The question of whether a machine perceives things like humans do is only the beginning of a future brimming with such discussions, feels Bengaluru-based Harshit Agrawal, a new media artist and one of the first Indians to incorporate AI into their work (his works were part of the country’s first AI art exhibition held at the Nature Morte gallery in Delhi last year).
The explorations he’s carried out with AI installations include one which explores a “machine’s cultural underpinnings”. A machine is, after all, built and defined by the datasets it is fed by humans. It’s interesting to learn that the machine, however “intelligent”, isn’t free of the leanings and biases humans are marked by.
Harshit Agrawal, whose masked reality series features an interactive installation that reflects one’s expressions
In one of his projects (Masked Reality), Agrawal uses images of different Indian masks, especially those from the disciplines of Kathakali and Theyyam. The interactive half of the fascinating project involves the machine reading a human’s expressions in real time and changing the mask’s expressions accordingly. And in another one (Author(rise)), he explores what happens when a human and a machine collaborate. For this, Agrawal had fed the machine, which was connected to an electronic pen, a dataset of philosophy texts and a dataset of human handwriting. A person could start writing on paper using that pen, and in 15 seconds the machine would take over and attempt to express its thoughts through the person’s hand. In 2017, when Agrawal asked the participants at the Ars Electronica Festival in Linz, Austria, who the work belonged to, they claimed ownership, even though it was the machine’s thoughts that had finally filled the paper. The question of the “real” author remains open to discussion.
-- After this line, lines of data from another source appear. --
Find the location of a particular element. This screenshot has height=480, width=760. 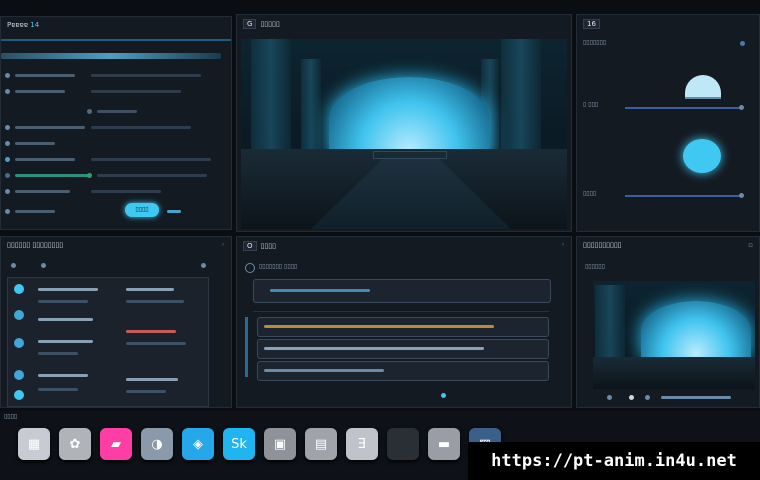

photos-icon: ✿ is located at coordinates (75, 444).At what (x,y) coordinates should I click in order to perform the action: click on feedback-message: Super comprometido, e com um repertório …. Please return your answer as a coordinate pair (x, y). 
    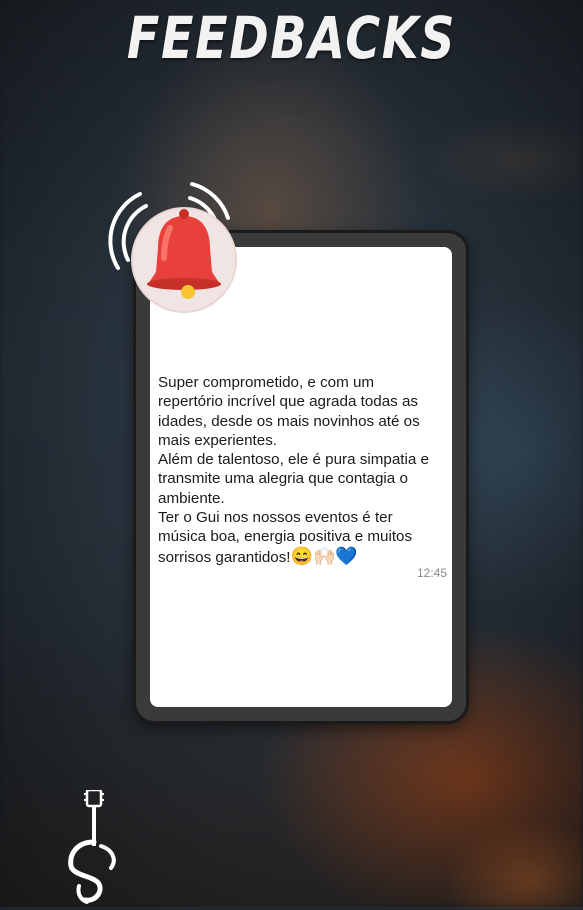
    Looking at the image, I should click on (299, 470). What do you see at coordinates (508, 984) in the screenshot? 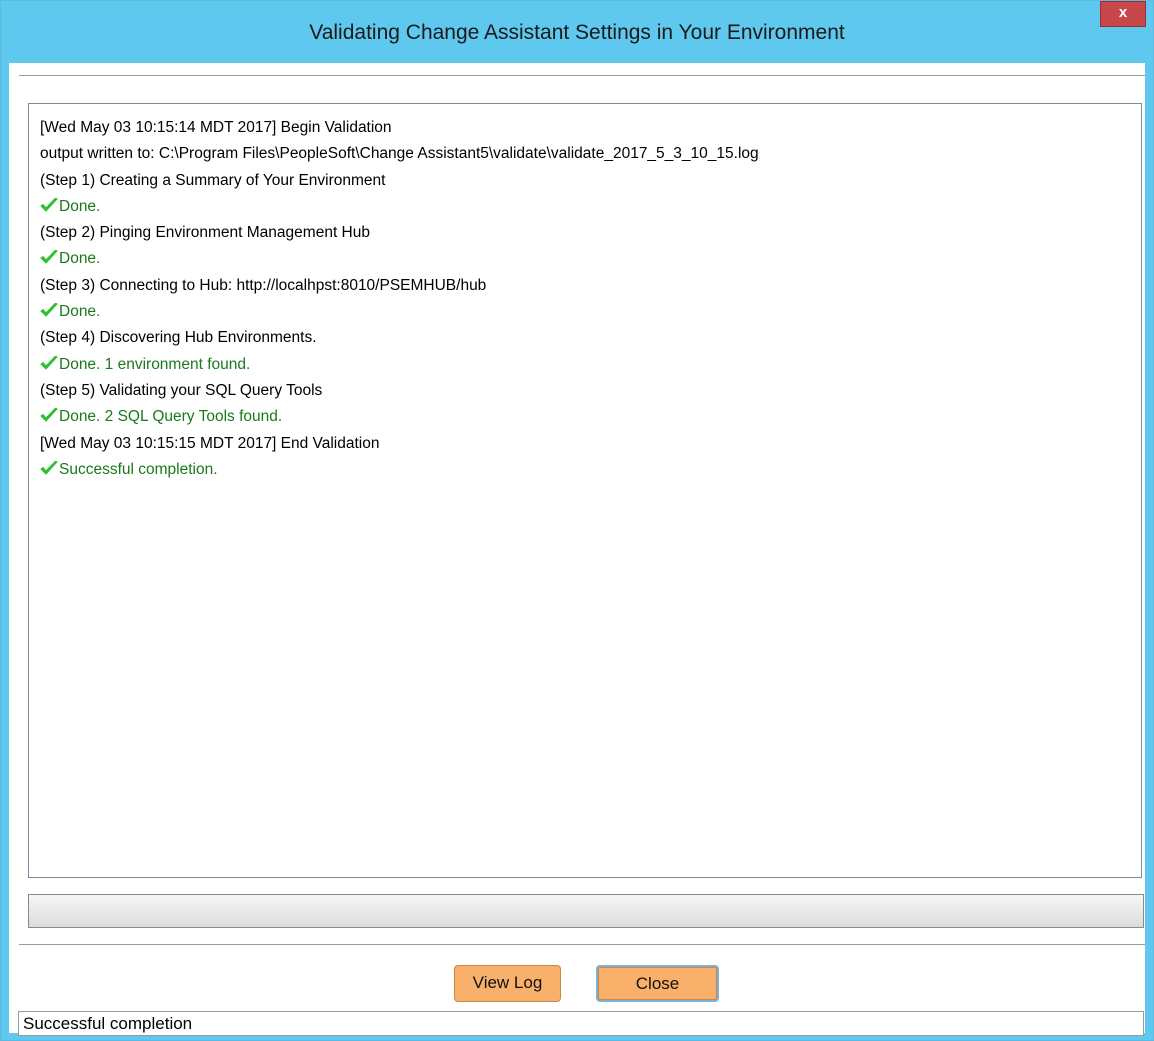
I see `view-log-button: View Log` at bounding box center [508, 984].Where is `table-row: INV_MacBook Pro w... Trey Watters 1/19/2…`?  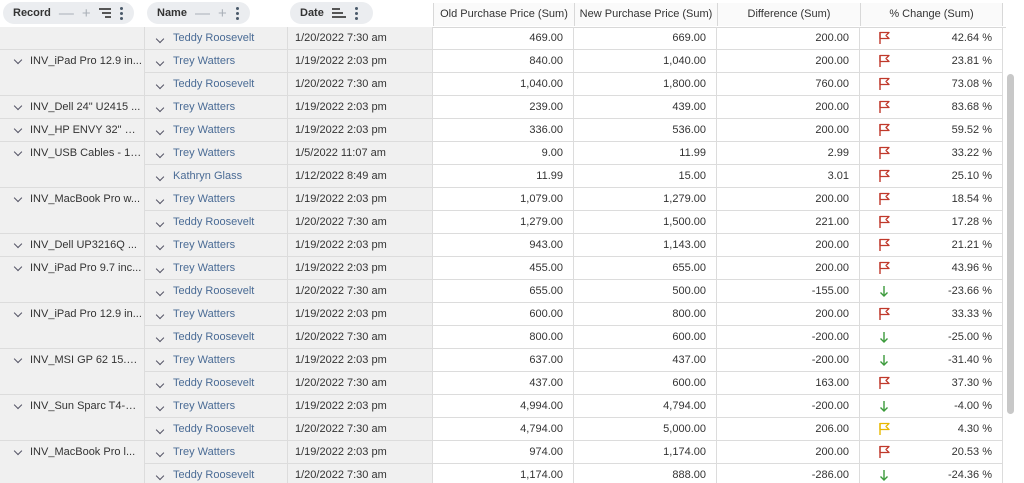
table-row: INV_MacBook Pro w... Trey Watters 1/19/2… is located at coordinates (503, 200).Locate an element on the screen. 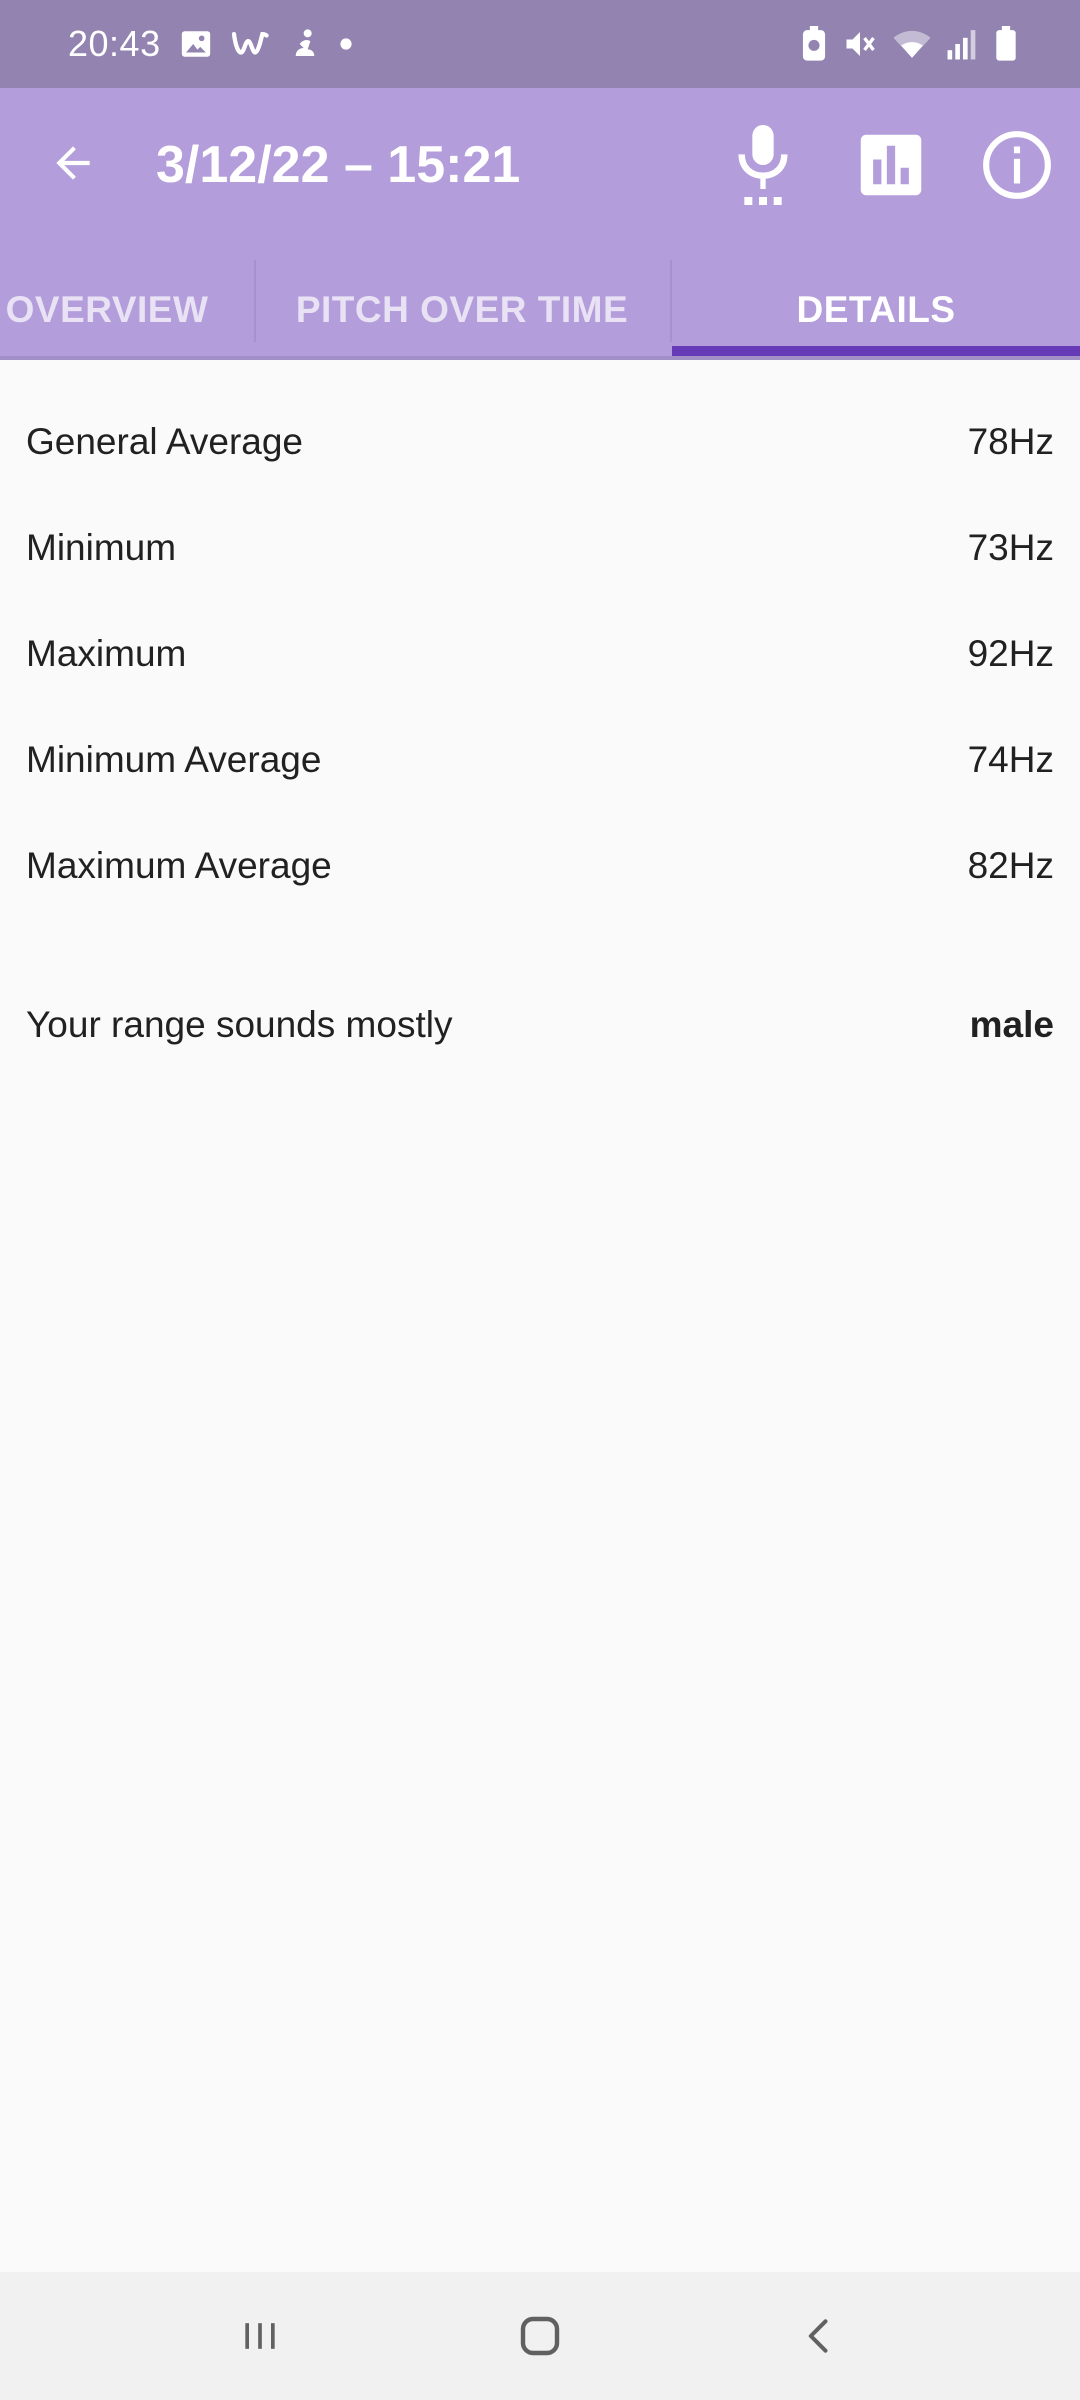 The height and width of the screenshot is (2400, 1080). tab-pitch-over-time: PITCH OVER TIME is located at coordinates (462, 308).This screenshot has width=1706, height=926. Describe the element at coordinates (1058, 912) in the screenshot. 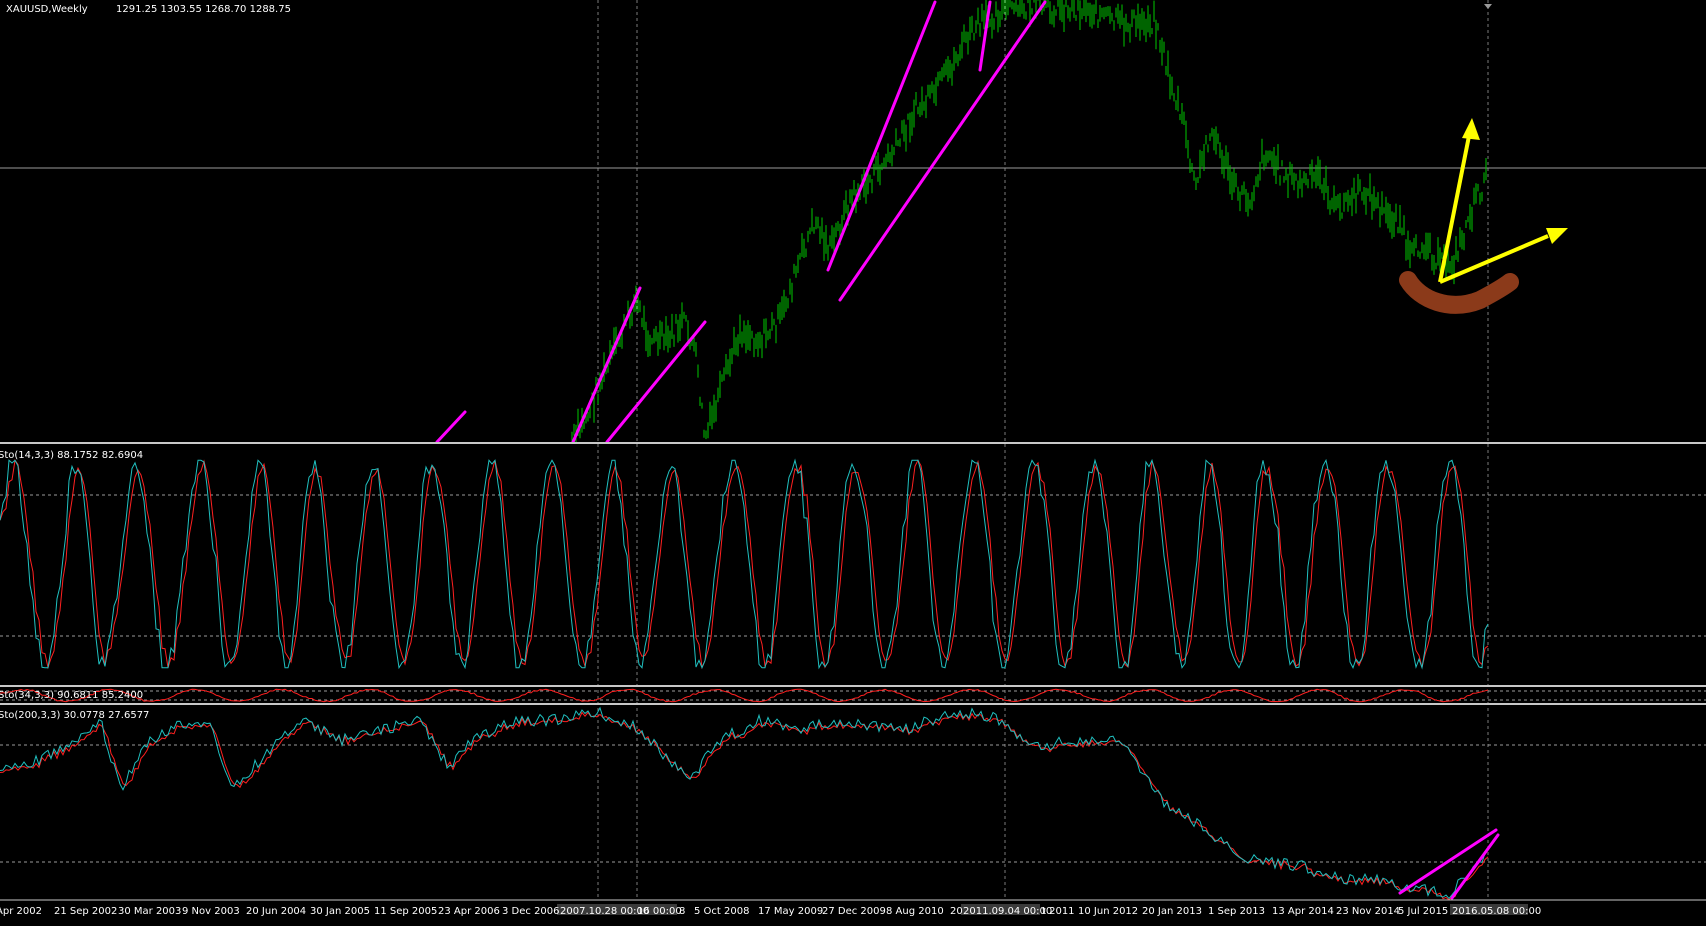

In the meantime, as they prepare for the Florence Biennale, Auria’s creators say they’d like the entity to be “more human”, and perhaps even mimic human behavior. Ethics, and the ability to distinguish right from wrong, are the societal learnings that shape us as humans, says Paul. The quest to experiment with AI is progressing by asking precisely the question that has been asked since the beginning of history: What is it that makes us human?